Step 1: Set Up the Development Environment
# Clone the repository
git clone https://github.com/pixee/codemodder-java.git
cd codemodder-java
Review the project structure. Codemods live in the core-codemods/ directory. Each codemod is a single class that extends the framework's base codemod class and registers itself for a specific vulnerability pattern.
Step 2: Define the Detection Pattern
Before writing code, define clearly what the codemod detects and what it produces.
Vulnerable input (before):
String query = "SELECT * FROM users WHERE id = " + userId;
Statement stmt = connection.createStatement();
stmt.execute(query);
Secure output (after):
String query = "SELECT * FROM users WHERE id = ?";
PreparedStatement stmt = connection.prepareStatement(query);
stmt.setString(1, userId);
stmt.execute();
The codemod needs to:
- Find
Statement.execute()calls where the query string is built via concatenation - Replace the
StatementwithPreparedStatement - Extract concatenated variables into parameterized placeholders
- Add the corresponding
setParameter()calls
Step 3: Write the Transformation
Implement the codemod class by extending the framework's base class. The class declares which CWE or rule ID it handles, and the visit method contains the transformation logic.
The transformation uses ParseAndGo to walk the Java AST, identify Statement.execute() nodes, and rewrite them. The framework handles file discovery, change tracking, and structured-report generation.
Refer to the codemodder-java CONTRIBUTING guide for the current base class interfaces and registration patterns.
Step 4: Add Tests
Every codemod requires before/after test fixtures:
Test fixture: before/SqlInjection.java
// Contains the vulnerable code pattern
String query = "SELECT * FROM users WHERE id = " + userId;
Statement stmt = connection.createStatement();
stmt.execute(query);
Test fixture: after/SqlInjection.java
// Contains the expected secure code after transformation
String query = "SELECT * FROM users WHERE id = ?";
PreparedStatement stmt = connection.prepareStatement(query);
stmt.setString(1, userId);
stmt.execute();
The test framework automatically runs the codemod against the before fixture and asserts the output matches the after fixture. Add multiple test cases covering:
- The primary pattern (direct string concatenation)
- Variations in code style (different variable names, multi-line queries)
- Edge cases (multiple concatenated variables, nested expressions)
- Cases where the codemod should NOT transform (already parameterized queries)
Step 5: Register the Codemod
Add the codemod to the registration system so the engine discovers it at runtime. Registration maps the codemod to its CWE identifier and assigns it a unique codemod ID (e.g., pixee:java/sql-parameterizer).
Step 6: Run and Validate
# Build the project with the new codemod
./gradlew build
# Run against a test repository
./gradlew run --args="--source /path/to/test-repo --codemod-include pixee:java/sql-parameterizer --output results.json"

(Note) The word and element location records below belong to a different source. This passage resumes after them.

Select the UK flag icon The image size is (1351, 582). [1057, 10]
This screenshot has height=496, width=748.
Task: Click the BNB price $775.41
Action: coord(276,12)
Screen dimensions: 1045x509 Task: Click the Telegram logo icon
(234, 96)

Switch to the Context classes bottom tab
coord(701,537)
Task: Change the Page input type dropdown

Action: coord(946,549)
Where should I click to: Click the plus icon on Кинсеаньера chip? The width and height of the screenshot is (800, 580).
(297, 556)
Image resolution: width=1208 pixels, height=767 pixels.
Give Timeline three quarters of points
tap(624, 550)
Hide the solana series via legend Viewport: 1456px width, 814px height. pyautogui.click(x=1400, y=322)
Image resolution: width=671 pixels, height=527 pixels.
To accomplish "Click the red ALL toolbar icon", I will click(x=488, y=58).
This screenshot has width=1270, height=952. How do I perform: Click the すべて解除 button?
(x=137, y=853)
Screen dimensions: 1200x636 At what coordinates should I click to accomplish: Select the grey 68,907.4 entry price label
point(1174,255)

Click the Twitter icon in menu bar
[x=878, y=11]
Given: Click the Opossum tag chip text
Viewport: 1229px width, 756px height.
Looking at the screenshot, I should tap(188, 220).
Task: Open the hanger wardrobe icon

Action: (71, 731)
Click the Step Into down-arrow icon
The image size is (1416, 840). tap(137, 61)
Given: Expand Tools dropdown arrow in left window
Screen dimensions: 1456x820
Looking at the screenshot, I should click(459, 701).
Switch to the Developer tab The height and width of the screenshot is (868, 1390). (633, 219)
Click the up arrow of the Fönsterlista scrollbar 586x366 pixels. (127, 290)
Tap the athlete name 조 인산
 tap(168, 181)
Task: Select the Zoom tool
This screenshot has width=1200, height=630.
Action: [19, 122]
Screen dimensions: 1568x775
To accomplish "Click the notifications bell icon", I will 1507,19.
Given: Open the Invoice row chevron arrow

Review the report in results.json to verify the changes are correct. The output describes each file modified, the lines changed, and the security rationale.
Tutorial: Build a Custom Python Codemod
Python codemods follow the same pattern with different tooling. This example builds a codemod that detects yaml.load() without a safe loader and transforms it to yaml.safe_load().
Step 1: Set Up the Development Environment
# Clone the repository
git clone https://github.com/pixee/codemodder-python.git
cd codemodder-python
pip install -e ".[dev]"
Step 2: Define the Detection Pattern
Vulnerable input (before):
import yaml
with open("config.yml") as f:
config = yaml.load(f)
Secure output (after):
import yaml
with open("config.yml") as f:
config = yaml.safe_load(f)
Step 3: Choose a Transformer Strategy
Python codemods support three transformer strategies:
| Strategy | When to Use | This Example |
|---|---|---|
| LibCST | Transforming Python source code (function calls, imports, class definitions) | Yes -- rewriting yaml.load() to yaml.safe_load() |
| Regex | Simple pattern replacements in config files or source | Not for this example |
| XML | Modifying XML configuration or manifest files | Not for this example |
For this codemod, LibCST is the right choice because we are transforming a Python function call.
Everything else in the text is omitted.